Zenobia, regina de’ Palmireni (Zenobia, Queen of the Palmyrans) is an opera in three acts by Tomaso Albinoni with a libretto by Antonio Marchi. It was Albinoni’s first opera, written when he was only 23, and was first performed at the 1694 carnival at the Teatro Santi Giovanni e Paolo in Venice. The work was popular and performances continued for several weeks. Albinoni was also the first composer to write an opera on the theme of Zenobia.

==Action==
Zenobia (soprano), queen of Palmyra, has been defeated by the Roman emperor Aureliano (alto) because of the treachery of the governor of Palmyra, Ormonte (tenor), who hopes to marry his daughter Filidea (soprano) to the emperor. Zenobia refuses to submit to him, even when he offers to marry her. Infuriated, Aureliano decides to put Zenobia and her son to death, but when he overhears Ormonte offer to kill him and Zenobia refuses, he thinks better of it. Instead, Aureliano restores Zenobia to her throne. Ormonte is exiled and unity and order restored.

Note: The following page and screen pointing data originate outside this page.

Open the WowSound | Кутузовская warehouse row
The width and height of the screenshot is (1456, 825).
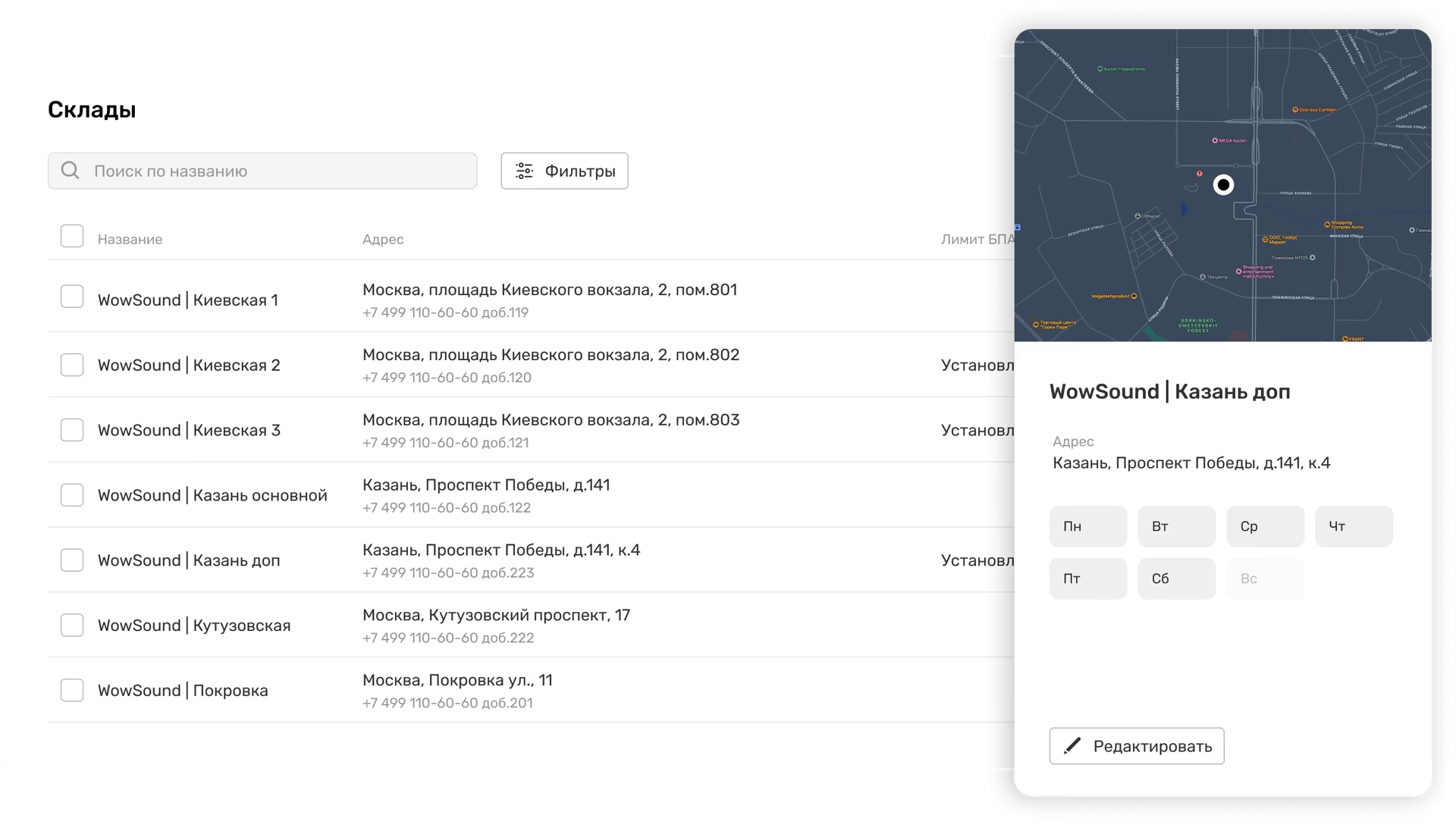click(194, 626)
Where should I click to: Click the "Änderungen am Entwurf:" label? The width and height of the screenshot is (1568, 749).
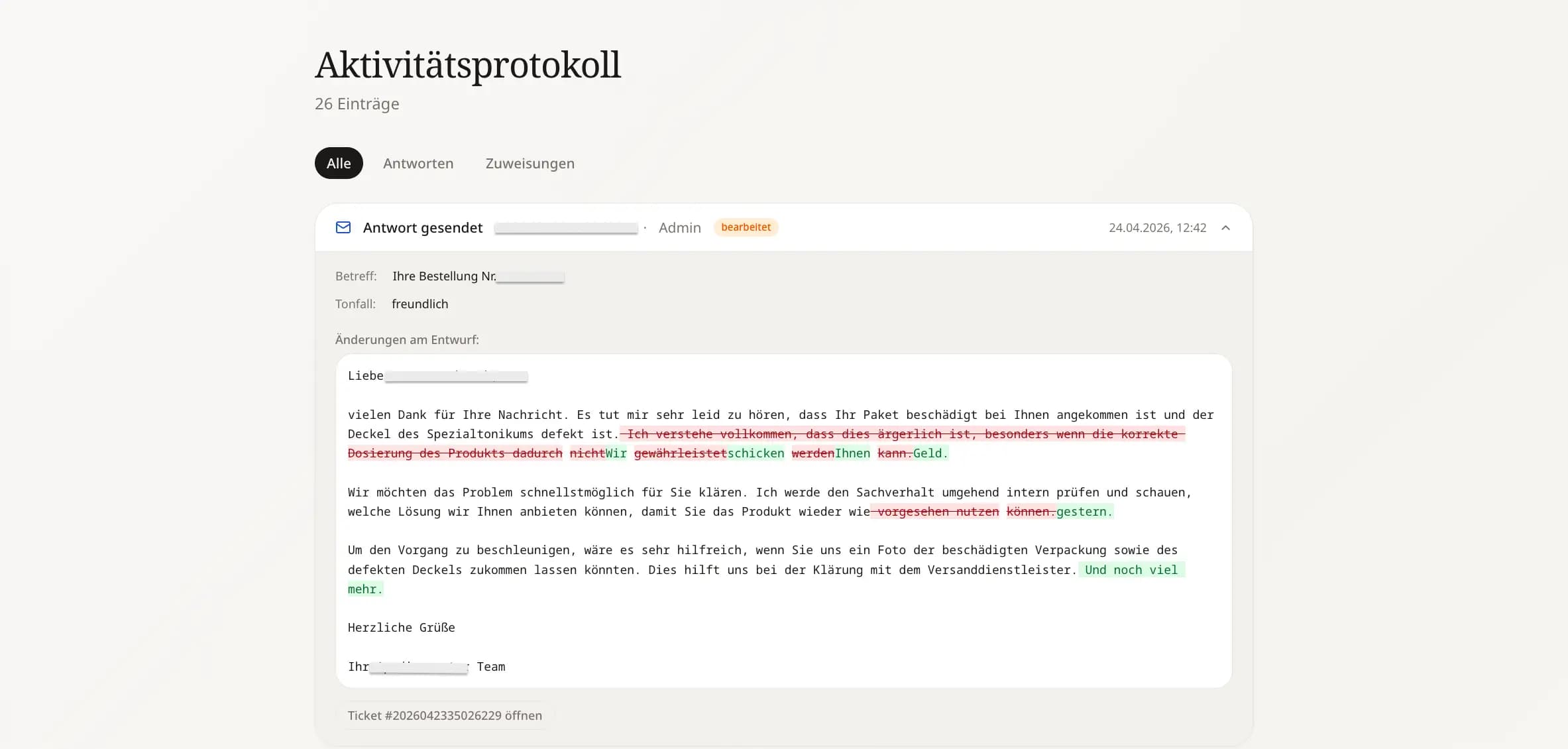(406, 339)
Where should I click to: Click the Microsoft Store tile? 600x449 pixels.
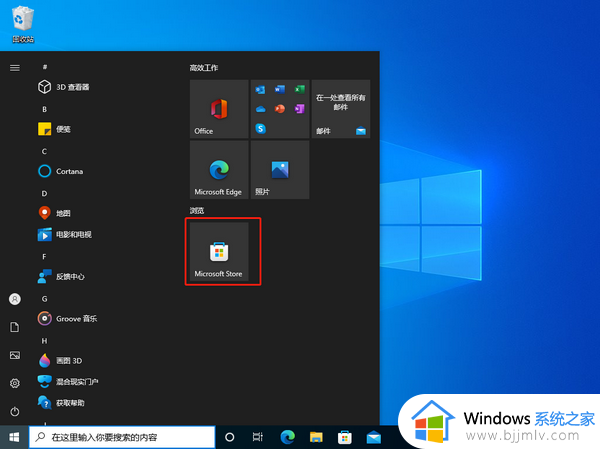click(218, 251)
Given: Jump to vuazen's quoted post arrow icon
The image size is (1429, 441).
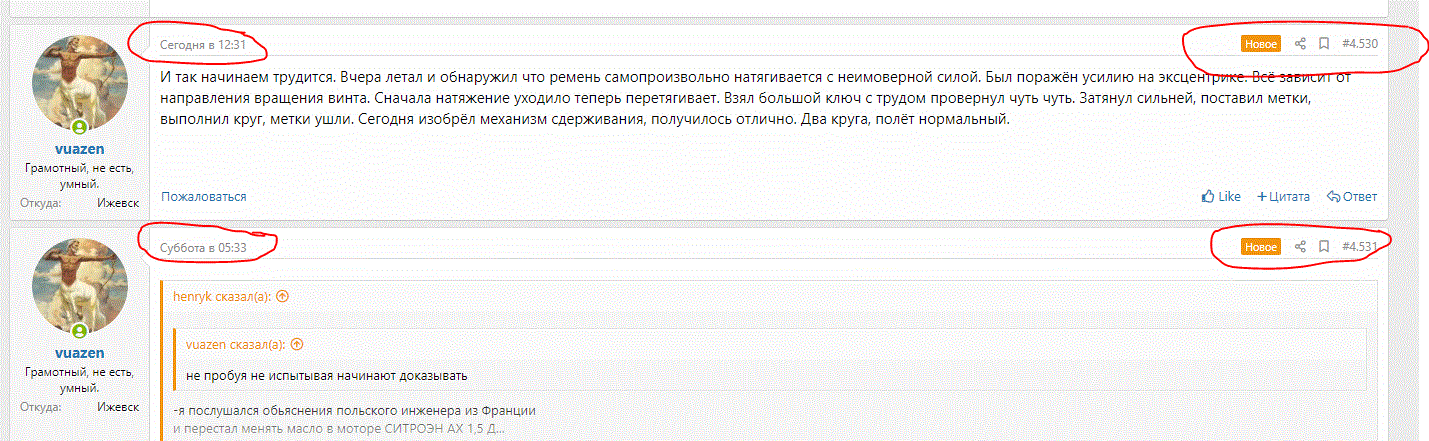Looking at the screenshot, I should pos(296,344).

The above Happy ending is contradictory to the facts of recorded history. Zenobia was taken as a captive to Rome, some sources state that she was ultimately beheaded, others that Aurelian spared her life and allowed her to live as private citizen. In either case, unlike in the opera, Zenobia's throne was irrevocably lost and her kingdom annexed to the Roman Empire.

==Style==
Marchi’s libretto did not give his characters great emotional presence and offered little insight into their motivations. Albinoni was an experienced writer of instrumental music but a newcomer to opera; the sung music he wrote consisted mostly of standard da capo arias which overall lacked great dramatic power. The arias are generally short to keep the action moving and provide interest through contrast.

==Modern revival==
The opera’s first modern performance was at the Damascus Opera House in 2008. It was also performed at La Fenice in Venice in 2018.